THE PROBLEM — In the listing below, look for "agent" and copy every line that has it.

++++++

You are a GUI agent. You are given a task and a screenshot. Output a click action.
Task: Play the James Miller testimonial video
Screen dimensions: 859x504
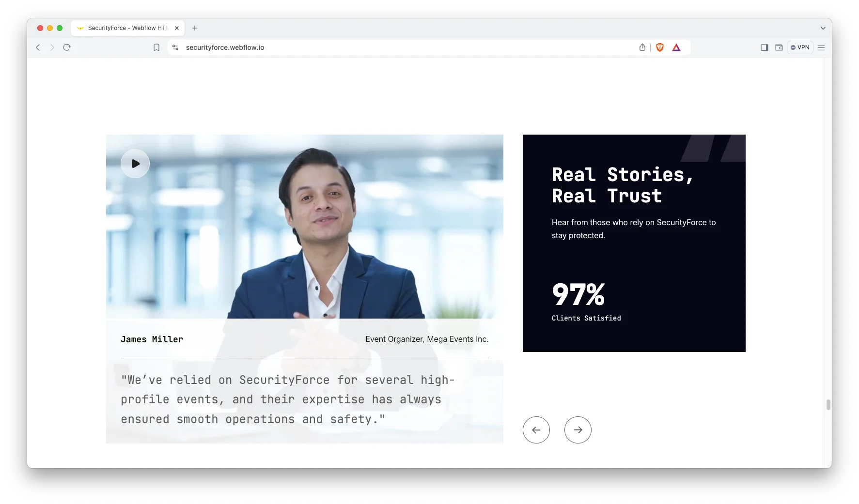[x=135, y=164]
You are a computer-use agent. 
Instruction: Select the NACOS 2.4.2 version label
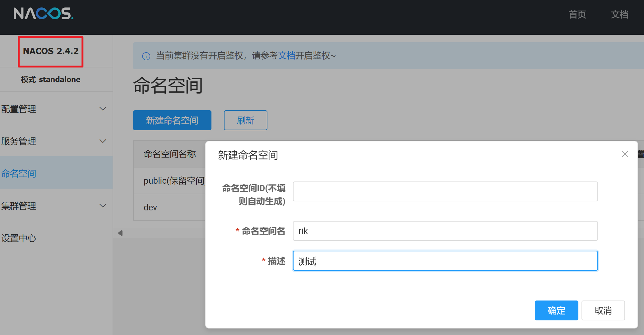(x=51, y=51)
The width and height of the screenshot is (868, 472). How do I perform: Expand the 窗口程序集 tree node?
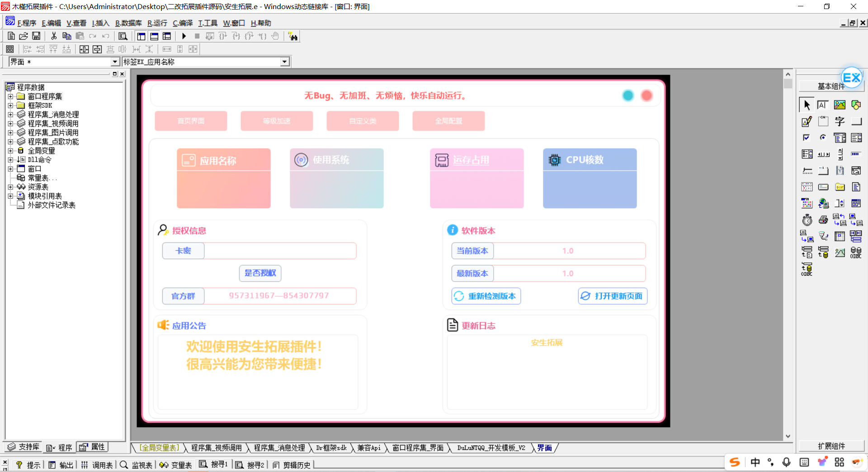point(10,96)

++++++

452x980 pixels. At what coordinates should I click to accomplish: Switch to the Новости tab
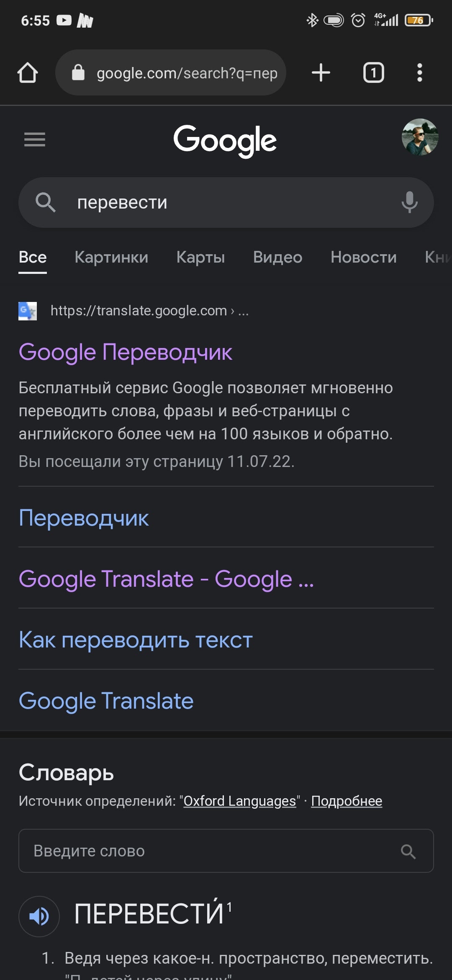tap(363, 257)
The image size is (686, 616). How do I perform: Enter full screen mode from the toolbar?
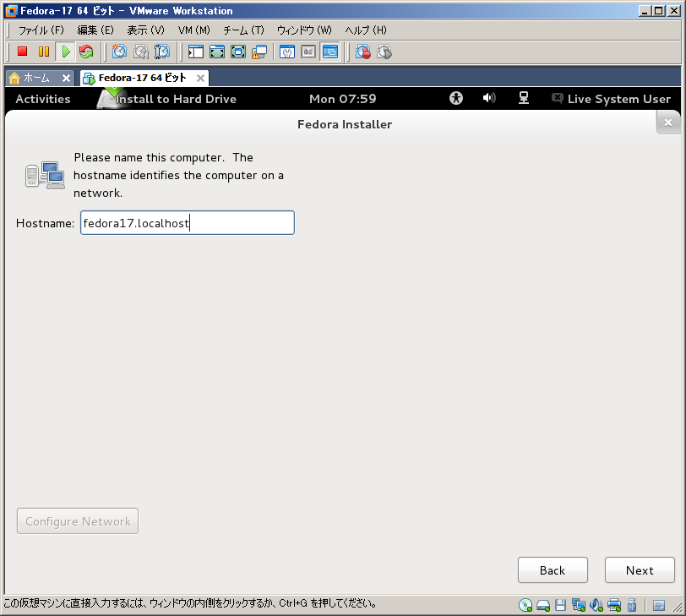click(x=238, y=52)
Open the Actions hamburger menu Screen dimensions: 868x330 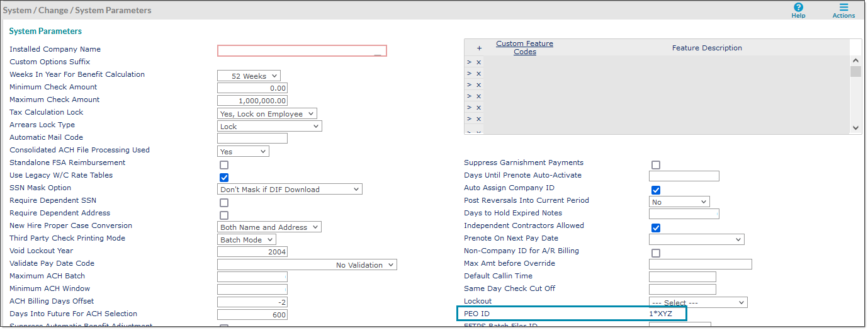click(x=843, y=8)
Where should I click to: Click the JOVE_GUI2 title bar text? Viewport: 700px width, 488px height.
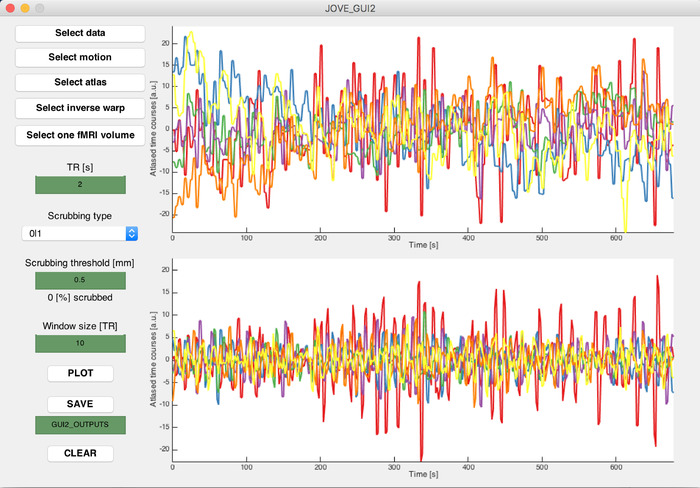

++++++

ANSWER BOX —
You are a GUI agent. You are given a task and a screenshot. Output a click action.
You are a computer-use agent. 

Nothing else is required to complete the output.